There is more info needed before a truely meaningful reply can be given.

How often does he curse you out? Does he yell? throw things? break things? Does he ever push, shove or hit you?

Do you have access to money... like through joint check & savings accounts?

Do you have a car to drive so that you can go out to do things?


----------



## accept (Dec 1, 2011)

Your not married thats really what it is. I am not being helpful to you I know but I cant really see it going anywhere.


----------



## Sweetz (Jan 2, 2012)

EleGirl said:


> There is more info needed before a truely meaningful reply can be given.
> 
> How often does he curse you out? Does he yell? throw things? break things? Does he ever push, shove or hit you?
> 
> ...



There is a lot to write with him, but yes he curses me out never giving me a chance to talk to reply it assumes and jumps to his own conclusions he's thrown things not at me but on the floor never hit me but wont get out of my way when i want to get aways from him, i don;t have access to money nothing joint with us and he has a to cars a work truck and a personal car and he never lets me drive his car because he want nothing to happen to it we moved to a town that has to transportation except taxi and i have to make do on my own pretty much


----------



## Sweetz (Jan 2, 2012)

accept said:


> Your not married thats really what it is. I am not being helpful to you I know but I cant really see it going anywhere.

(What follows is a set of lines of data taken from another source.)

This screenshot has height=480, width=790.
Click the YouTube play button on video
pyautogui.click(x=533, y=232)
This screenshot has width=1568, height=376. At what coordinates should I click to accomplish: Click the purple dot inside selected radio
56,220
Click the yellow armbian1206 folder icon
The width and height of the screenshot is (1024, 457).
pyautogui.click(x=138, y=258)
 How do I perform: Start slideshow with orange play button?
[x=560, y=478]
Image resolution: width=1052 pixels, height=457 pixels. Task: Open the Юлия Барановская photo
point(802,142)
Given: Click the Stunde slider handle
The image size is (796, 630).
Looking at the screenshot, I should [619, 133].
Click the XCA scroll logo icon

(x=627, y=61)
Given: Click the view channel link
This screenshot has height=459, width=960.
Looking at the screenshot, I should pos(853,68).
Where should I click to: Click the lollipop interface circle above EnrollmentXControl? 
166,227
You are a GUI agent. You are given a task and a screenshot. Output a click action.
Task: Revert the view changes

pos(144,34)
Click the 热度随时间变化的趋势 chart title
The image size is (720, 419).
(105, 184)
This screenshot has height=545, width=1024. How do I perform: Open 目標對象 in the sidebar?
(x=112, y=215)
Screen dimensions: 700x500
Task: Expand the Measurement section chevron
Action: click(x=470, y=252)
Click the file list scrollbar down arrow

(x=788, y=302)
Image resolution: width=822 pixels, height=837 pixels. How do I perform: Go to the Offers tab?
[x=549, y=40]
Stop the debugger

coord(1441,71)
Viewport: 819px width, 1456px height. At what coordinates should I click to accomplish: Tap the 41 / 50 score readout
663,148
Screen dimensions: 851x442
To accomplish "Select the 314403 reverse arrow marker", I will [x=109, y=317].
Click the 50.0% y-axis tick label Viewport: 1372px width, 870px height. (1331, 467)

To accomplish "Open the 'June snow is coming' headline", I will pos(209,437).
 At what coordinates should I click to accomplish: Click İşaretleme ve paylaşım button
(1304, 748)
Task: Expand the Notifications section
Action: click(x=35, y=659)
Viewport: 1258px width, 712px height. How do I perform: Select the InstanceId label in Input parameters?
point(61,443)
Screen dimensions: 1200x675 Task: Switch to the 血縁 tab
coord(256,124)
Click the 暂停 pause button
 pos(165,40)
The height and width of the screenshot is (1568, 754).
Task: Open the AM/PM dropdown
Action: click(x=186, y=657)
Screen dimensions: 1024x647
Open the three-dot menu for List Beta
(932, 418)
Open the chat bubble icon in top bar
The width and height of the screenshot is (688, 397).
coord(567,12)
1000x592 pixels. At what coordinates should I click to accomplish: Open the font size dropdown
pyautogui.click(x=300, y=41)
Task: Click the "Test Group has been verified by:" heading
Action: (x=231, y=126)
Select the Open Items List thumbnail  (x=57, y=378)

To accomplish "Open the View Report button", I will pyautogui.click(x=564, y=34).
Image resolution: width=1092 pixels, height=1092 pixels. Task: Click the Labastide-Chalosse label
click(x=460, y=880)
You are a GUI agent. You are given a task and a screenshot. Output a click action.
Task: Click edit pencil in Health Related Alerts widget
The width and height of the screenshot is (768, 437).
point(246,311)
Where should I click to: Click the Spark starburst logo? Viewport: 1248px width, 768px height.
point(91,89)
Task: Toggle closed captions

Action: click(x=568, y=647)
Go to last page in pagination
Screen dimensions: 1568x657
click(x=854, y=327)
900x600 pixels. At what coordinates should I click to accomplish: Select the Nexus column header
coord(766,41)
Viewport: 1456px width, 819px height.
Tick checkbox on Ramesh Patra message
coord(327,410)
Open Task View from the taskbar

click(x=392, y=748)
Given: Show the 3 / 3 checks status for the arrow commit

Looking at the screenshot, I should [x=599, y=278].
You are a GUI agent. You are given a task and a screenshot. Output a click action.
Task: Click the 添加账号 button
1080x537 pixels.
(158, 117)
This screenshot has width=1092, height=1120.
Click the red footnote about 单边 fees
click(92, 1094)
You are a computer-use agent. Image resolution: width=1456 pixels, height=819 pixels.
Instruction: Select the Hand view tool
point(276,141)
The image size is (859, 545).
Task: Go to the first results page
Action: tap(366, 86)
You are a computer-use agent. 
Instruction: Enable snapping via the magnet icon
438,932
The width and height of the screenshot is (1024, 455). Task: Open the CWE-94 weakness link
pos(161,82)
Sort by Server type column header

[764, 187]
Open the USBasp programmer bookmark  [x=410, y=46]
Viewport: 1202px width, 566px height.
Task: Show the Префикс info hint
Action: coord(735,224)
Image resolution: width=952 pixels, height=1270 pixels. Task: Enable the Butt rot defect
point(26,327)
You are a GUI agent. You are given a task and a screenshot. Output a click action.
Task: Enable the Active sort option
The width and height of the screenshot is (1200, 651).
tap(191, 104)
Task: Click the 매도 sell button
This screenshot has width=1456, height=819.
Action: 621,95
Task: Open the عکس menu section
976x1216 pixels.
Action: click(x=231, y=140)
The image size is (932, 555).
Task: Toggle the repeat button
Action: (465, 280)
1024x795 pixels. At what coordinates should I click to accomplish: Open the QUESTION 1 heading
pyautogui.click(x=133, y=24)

I've talked about marriage to him but he doesn't want it or just not with me...your right it isn't going nowhere it seems


----------



## staffml (Mar 8, 2012)

The advice I will give you is don't stay in a relationship that is loveless. I spent ten years in a loveless relationship. At first we were suppose to get married, after I moved in marlriage never happened and he just strung me along for what he wanted. I wasted ten years of my life (important years) thinking it would get better. I don't know the depth of your relationship but I know that you shouldn't raise your child in a home where arguements and throwing things are going to be normal for him. You child deserves better and so do you. Think about it good but do realize that time is everything and you know in your heart if it is going to work in the long run. After ten years of a loveless relationship that went from no very little intimacy to none then not even a kiss on the cheek, a hug or touch and yes I said for ten years. Anyway, when I finally said no more I'm worth more than this I learned many things about him that were far too horrible to say. Hope your not wasting more of your precious time. Hope this helps!


----------



## Toffer (Jan 31, 2012)

Short Answer - NO


----------



## ZacThomas (Mar 5, 2012)

From my vision of point you continue and struggle for your relationship. Have you considered couple counseling? It’s what saved my relationship when we went through a bad patch early on. Prior to the counseling we were living like roommates. We did manage to rebuild the love and will celebrate 20 years this summer.


----------